Eine „Schutzaktion“, einberufen vom Arnsberger Regierungspräsidenten von Bake, „erwirkte die Erhaltung einer kulissenartigen Felswand zur Erhaltung der Schönheit des Hönnetals auf alle Zeit“. Begonnen in den Jahren 1921/1913, wurde die Schutzaktion zur Erhaltung des Landschaftsbildes im Hönnetal nach dem Ersten Weltkrieg im Jahr 1919 wieder aufgegriffen und 1920 erfolgreich zu Ende geführt, mit Unterstützung der Provinz Westfalen und ihrer Städte und Landkreise.
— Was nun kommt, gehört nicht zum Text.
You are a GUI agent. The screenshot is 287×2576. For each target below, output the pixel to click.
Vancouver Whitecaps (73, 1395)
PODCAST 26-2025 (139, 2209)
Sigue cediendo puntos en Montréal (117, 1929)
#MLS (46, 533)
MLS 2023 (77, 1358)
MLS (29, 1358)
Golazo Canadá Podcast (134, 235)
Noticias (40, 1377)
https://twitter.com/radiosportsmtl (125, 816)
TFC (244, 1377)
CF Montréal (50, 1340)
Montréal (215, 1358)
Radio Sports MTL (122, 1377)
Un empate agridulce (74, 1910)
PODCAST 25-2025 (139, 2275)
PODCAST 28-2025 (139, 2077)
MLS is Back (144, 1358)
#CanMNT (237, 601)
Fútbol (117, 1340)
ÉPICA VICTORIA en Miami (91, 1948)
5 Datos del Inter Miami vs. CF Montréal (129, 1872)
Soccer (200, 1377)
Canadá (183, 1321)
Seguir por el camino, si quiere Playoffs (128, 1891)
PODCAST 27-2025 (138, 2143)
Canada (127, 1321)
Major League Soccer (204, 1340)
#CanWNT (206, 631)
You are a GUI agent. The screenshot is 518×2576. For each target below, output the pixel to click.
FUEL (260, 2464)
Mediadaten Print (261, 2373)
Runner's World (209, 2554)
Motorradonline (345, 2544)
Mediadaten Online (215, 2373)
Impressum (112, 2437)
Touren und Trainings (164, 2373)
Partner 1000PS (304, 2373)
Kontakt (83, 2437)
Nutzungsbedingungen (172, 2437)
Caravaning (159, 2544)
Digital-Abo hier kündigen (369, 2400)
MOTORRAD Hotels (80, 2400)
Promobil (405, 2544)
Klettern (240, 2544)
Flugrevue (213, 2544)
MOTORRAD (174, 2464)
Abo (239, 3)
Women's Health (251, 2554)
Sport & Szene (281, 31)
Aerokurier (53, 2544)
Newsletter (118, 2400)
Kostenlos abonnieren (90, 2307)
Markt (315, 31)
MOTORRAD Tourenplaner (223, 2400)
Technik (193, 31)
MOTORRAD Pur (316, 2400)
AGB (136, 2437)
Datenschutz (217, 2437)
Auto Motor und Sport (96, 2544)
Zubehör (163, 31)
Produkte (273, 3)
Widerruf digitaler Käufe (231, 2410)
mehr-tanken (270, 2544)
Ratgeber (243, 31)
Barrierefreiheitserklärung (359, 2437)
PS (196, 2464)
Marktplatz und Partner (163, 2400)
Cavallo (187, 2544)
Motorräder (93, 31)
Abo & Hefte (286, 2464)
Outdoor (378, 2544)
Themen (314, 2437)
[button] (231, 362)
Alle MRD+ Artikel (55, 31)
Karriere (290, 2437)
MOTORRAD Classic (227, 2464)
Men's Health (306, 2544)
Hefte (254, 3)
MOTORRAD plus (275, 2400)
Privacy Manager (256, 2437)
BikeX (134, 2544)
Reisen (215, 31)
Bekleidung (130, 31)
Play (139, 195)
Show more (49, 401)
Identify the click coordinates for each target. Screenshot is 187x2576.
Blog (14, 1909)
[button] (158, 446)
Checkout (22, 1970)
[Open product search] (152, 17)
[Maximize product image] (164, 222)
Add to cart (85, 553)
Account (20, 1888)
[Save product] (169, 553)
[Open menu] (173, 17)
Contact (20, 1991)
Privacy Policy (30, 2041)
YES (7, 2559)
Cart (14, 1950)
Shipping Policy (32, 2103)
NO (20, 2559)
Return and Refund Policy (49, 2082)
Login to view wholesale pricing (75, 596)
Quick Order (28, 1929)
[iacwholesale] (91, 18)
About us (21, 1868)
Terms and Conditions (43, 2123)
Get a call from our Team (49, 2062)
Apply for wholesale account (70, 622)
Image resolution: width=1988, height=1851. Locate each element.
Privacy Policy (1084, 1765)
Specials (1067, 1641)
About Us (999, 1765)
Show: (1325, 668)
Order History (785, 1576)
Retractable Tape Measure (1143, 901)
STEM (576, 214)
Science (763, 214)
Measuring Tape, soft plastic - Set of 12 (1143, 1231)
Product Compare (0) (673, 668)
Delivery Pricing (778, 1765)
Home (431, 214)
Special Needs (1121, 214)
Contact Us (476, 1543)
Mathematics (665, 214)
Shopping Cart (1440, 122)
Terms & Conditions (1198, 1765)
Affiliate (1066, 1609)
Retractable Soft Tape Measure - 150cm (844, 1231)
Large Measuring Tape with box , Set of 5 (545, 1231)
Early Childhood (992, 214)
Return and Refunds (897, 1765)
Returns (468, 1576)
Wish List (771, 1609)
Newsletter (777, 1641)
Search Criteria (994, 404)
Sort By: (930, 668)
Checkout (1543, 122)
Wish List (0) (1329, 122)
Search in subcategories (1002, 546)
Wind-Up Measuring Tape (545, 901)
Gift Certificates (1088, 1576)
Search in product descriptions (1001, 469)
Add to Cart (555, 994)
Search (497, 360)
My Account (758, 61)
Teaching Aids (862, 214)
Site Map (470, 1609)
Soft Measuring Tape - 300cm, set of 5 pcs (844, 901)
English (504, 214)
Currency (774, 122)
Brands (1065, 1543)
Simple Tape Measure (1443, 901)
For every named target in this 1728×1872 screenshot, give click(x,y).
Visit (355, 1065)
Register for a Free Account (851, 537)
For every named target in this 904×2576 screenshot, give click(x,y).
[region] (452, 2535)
Zur Durchführung waren mehr als 350.000 Reichsmark erforderlich. Die Besitzrechte gingen an den Kreis Arnsberg als Träger der Schutzaktion, um das Hönnetal „auf alle Zeit als Naturschutzgebiet unberührt“ zu erhalten. Die Schutzaktion umfasste die Strecke von der Asbecker bis zur Eisborner Kreisstraße, in der die besonders schönen Felspartien gelegen sind. Ein Steinbruchgelände von 23,5 Hektar Felspartien wurde im Tausch von der RWK erworben.

Mit diesem Verhandlungsergebnis konnte eine kulissenartige 50 bis 100 Meter breite Fassade mit den dominierenden Felspartien vor dem Kalkabbau gerettet werden. Zur Erinnerung an diese Schutzaktion, die als ein frühes Vorbild praktizierten Natur- und Landschaftsschutzes in Deutschland gelten kann, wurde eine Bronzetafel kurz vor Klusenstein im Fels angebracht, mit folgendem Hexameter im Pathos der Zeit:

„In der bittersten Not gab freudig das Volk der Westfalen
für die Schönheit des Tals reich von kargem Besitz
rettete stolz die uralten die hochaufragenden Felsen:
Seiner Heimat zum Schutz, selbst sich zum dauernden Ruhm.“ 

 

Blick in die Kalksteinbrüche

Teil des Hönnetals ist seine intensive industrielle Nutzung durch Kalkabbau. Die Vorkommen sind gewaltig: Das Hönnetal ruht auf einer 1000 m starken Kalkschicht. Durch den industriellen Abbau hat sich hinter der Felskulisse im Hönnetal eine faszinierende Landschaft aufgetan.

Nur eine schmale Felswand, über die ein Pfad zu den Hönnetalfelsen mit den sieben Jungfrauen führt, trennt den Steinbruch der rheinischen Kalkwerke (rechts) von dem des ehemaligen Kalkwerkes Horst (links). Das Betreten des Pfades ist untersagt, ein Blick in den Bruch aber möglich.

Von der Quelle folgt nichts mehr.